The Japanese designer who founded A Bathing Ape will be the label’s new artistic director. The brand also tapped a new CEO from French intimates brand Undiz.
Nigo, the Japanese streetwear entrepreneur who founded A Bathing Ape, has been named the new artistic director of Kenzo, parent company LVMH said in a statement Wednesday. He succeeds Felipe Oliveira Baptista, the former Lacoste designer who left the brand in June.
Nigo attended Bunka Fashion College in Tokyo (the same school attended by brand founder Kenzo Takada) and started A Bathing Ape in 1993. Also known as “Bape,” the label became a pioneering force in streetwear — marrying relaxed, graphic styles with the hype factor of hard-to-find limited runs.
After Nigo sold the brand to Hong Kong’s I.T. group in 2011, he went on to launch two labels with singer Pharell (Billionaire Boys Club and Ice Cream), designed Uniqlo’s UT range, and collaborated with Adidas through his more recent label, Human Made. Virgil Abloh tapped Nigo for his first and only collaboration as menswear director of Louis Vuitton.

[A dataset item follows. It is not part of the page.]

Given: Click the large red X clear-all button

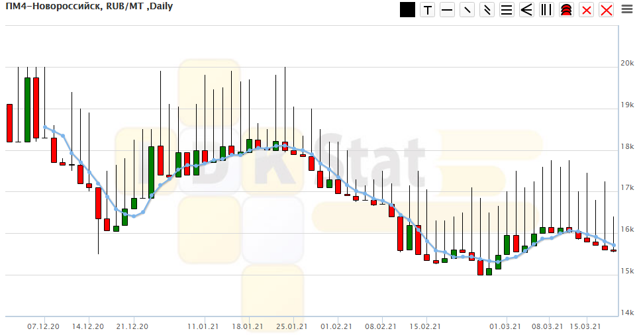Looking at the screenshot, I should point(606,10).
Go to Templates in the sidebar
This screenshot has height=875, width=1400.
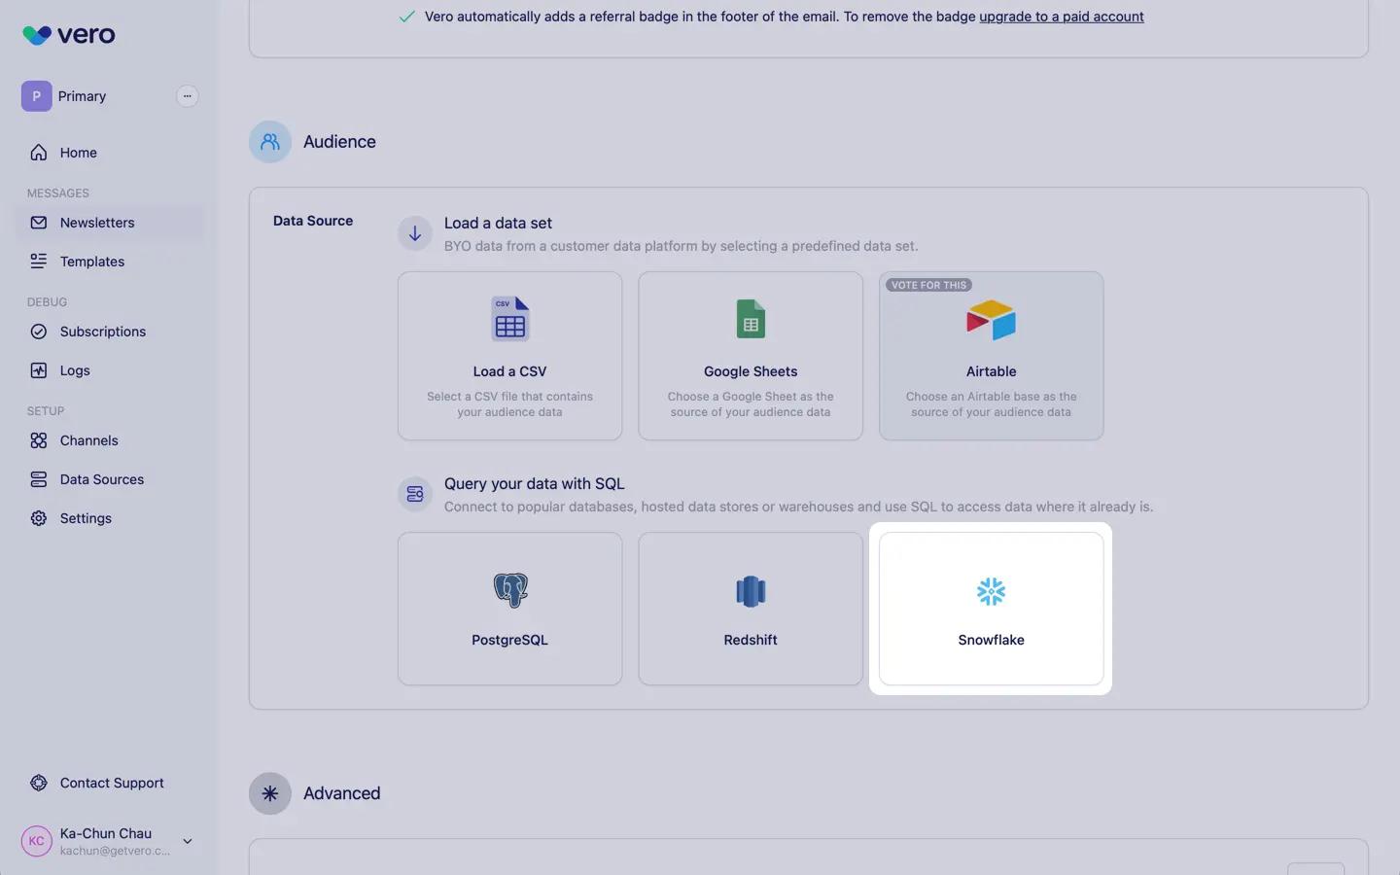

Nigo “changed the landscape of global street culture,” LVMH’s statement said. “He has innovated new ways for fashion to relate to its audience that have since become industry standards.”
At Kenzo, Nigo will be charged with reviving a brand which has a catchy name and prime retail locations, but whose business, driven by logo tees and tiger-embroidered sweatshirts, has been cooling off.
LVMH has also named a new chief executive, Sylvain Blanc, to work alongside Nigo, according to an internal announcement seen by BoF. Blanc, who has been CEO of French intimates brand Undiz since 2018 and previously worked at The Kooples, is a graduate of two top French engineering schools, including Bernard Arnault’s alma mater, the École Polytechnique.
During his two-year stint at the brand, Nigo’s predecessor Oliveira Baptista attempted to revive the original codes of Kenzo Takada, who died last October of complications following Covid-19. The Japanese-born designer was known for relaxed, colourful creations and nomadic references, and his designs were a fixture of ‘70s and ‘80s nightlife, sported by the likes of Grace Jones and Iman.
But the pandemic was bad timing for the roll-out of a couture-infused repositioning. With the nomination of Nigo, LVMH seems to be looking back to a more recent period of success, when the brand grew steadily for several years fuelled by a streetwear-inspired premium concept under the creative direction of Opening Ceremony’s Humberto Leon and Carol Lim.
While LVMH’s top-end, accessories-driven houses like Christian Dior and Louis Vuitton have seen sales come roaring back above pre-pandemic levels during the last year, Kenzo isn’t the only one of its smaller units under pressure to reposition its design and strategy.
In the past year LVMH’s Fashion Group (the conglomerate’s group of smaller brands overseen by former Dior CEO Sidney Toledano) also named a new designer for Pucci, sold Nicholas Kirkwood shoes and Thomas Pink shirting, and discontinued its Rihanna-helmed Fenty fashion start-up.